Zwei DJs spielen Radio-Rip aus Hardwell On Air bei einem Gig
Aktuell ist ein Video im Umlauf, das zwar einerseits für diverse Lacher und hämische Kommentare sorgt, andererseits aber einen (weiteren) erschreckenden Einblick in die momentane „DJ-Kultur“ liefert.
Zur Klärung des Falls: das Video zeigt die beiden asiatischen DJs G-Park und Charles, die in ihrem aktuellen Set den Track „Grand Opera“ spielen, eine Single der Produzenten Jewelz & Sparks, die vor einer Woche auf Hardwells Label Revealed Recordings offiziell erschienen ist. Leider, und nun wird’s peinlich, spielen sie anscheinend keine käuflich erworbene oder bemusterte Version dieser Single, sondern einen Mitschnitt von Hardwells Radiosendung „Hardwell On Air“, in der er diese Platte auch anmoderiert und mit einem Jingle versehen hat. Eben diese Anmoderation plus Jingle sind dann auch im Club zu hören. Der Versuch von DJ G-Park, die Teile der Radiosendung schnell „wegzumoderieren“, macht das ganze nur noch peinlicher. Dumm, dass eine Kamera dabei mitlief...
So lustig / peinlich / dämlich dieser Vorfall ist, so weist er doch auf ein ganz anderes Problem hin. Viele DJs greifen auf Youtube- oder Soundcloud-Rips zurück, ohne Rücksicht auf irgendeine Form von Qualität. Da werden gnadenlos IDs, Teile von Radio-Shows, Podcasts oder auch Livemitschnitte gespielt, und dabei ist auch egal, in welchem Zustand sich der Mitschnitt befindet.

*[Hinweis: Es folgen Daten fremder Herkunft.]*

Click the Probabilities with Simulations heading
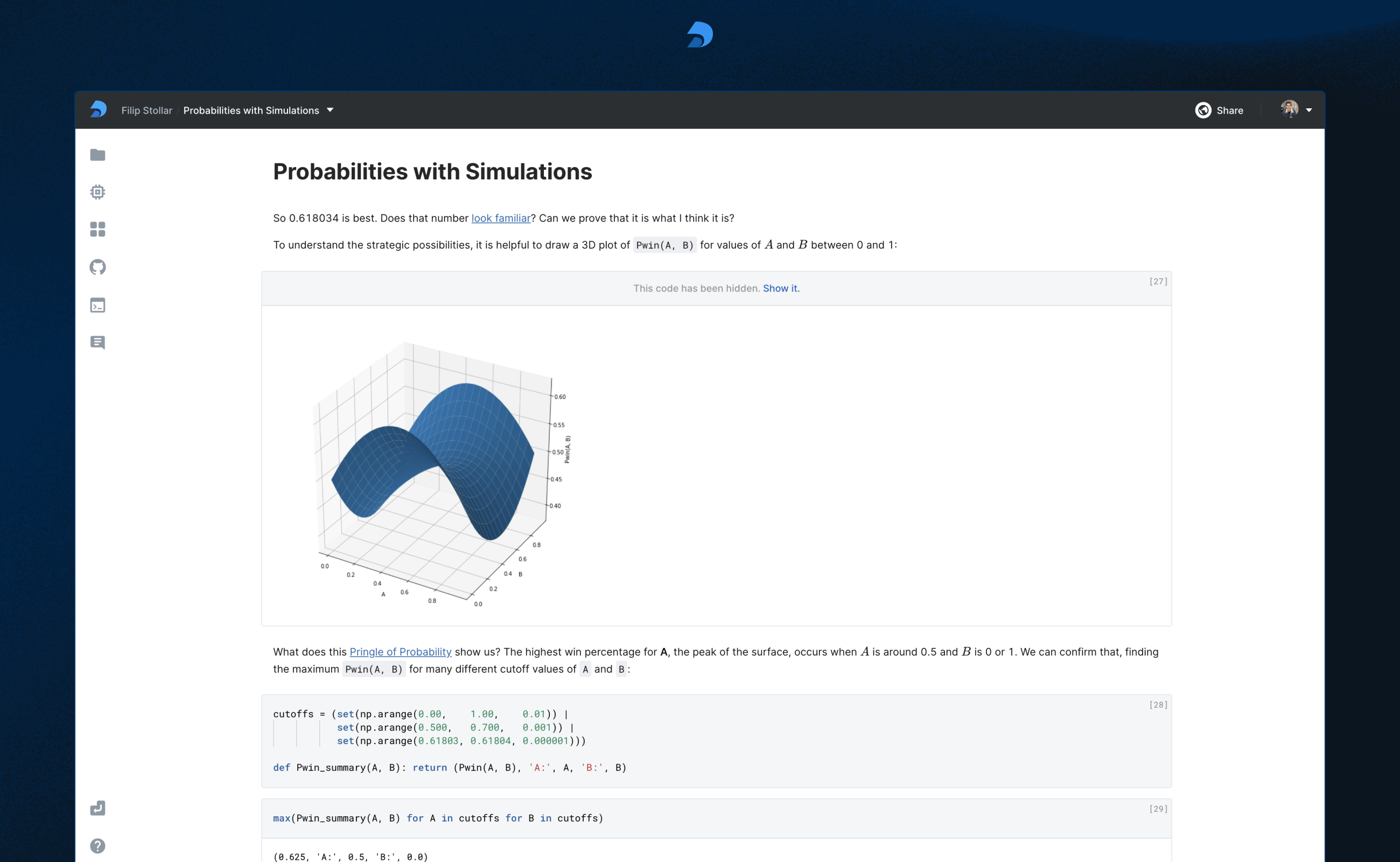 click(x=432, y=172)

Ein schöner Satz in dem Zusammenhang, der mir schon öfter begegnet ist: „Ob das MP3 128kb oder 320kb hat, bekommt der Gast doch eh nicht mit“. Im Fall der beiden obigen DJs scheint das Interesse an einem qualitativ hochwertigen Sound sogar soweit zu fehlen, dass anscheinend noch nicht mal mehr ins Radio-Rip reingehört wurde, denn sonst wäre die Anmoderation von Hardwell bzw. sein Jingle ja aufgefallen. Und obwohl der Titel bereits erschienen ist, wird er dann nicht nachgekauft; der Umsonst-Rip reicht ja, egal wie er klingt.
Leider ist dieser Vorfall in der heutigen DJ-Landschaft bei weitem kein Einzelfall mehr, sondern eher schon Normalzustand. Als Gründe kann man zwei Faktoren ausmachen: zum einen gibt es einen regelrechten Wahn, jeden Track schon lange vor der Veröffentlichung zu kennen, zu besitzen und zu spielen, egal wie und in welcher Qualität. Hauptsache erster und „kenn ich schon / hab ich schon“. Dabei ist es unwichtig geworden, wie der DJ an den Track kommt; man muß ihn SOFORT haben, am besten Monate vor dem offiziellen Release. „Störungen“ im gerippten Track wie beispielsweise das Anmoderieren eines Radio-Hosts werden „drübermoderiert“, und wenn das 128er MP3 mal oben zu spitz ist, weil Youtube keinen besseren Rip bietet, dann werden eben am Pult die Höhen runtergedreht. Passt schon. Und außerdem feiern die Gäste ja eh. Achja, und zum anderen muß es billig sein; MP3s sind ja teuer! Daher reicht es ja auch, wenn man sich die Musik mit Soundcloud-Konvertern besorgt. Hab ich ja dann...
Mit dem Wunsch, dem Gast die beste Musik in qualitativ bestem Umfang zu präsentieren, hat das nichts mehr zu tun. Es gab Zeiten, in denen sich DJs und auch Diskotheken dafür tatsächlich interessiert haben. Mit der Erfindung des MP3s sind solche Werte immer mehr verloren gegangen: MP3s sind niemals ausverkauft und auf vielen Wegen zu bekommen. Wie - ist egal! Wie’s klingt - ebenso!
Ein DJ sollte tatsächlich die Pflicht haben, eine bestimmte Soundqualität zu wahren. Nicht nur für das Hörempfinden des Gastes, sondern auch der Musik zuliebe. Man glaubt es kaum: guter Sound hilft tatsächlich einer Nummer und dient logischerweise auch dem Partyfaktor im Club.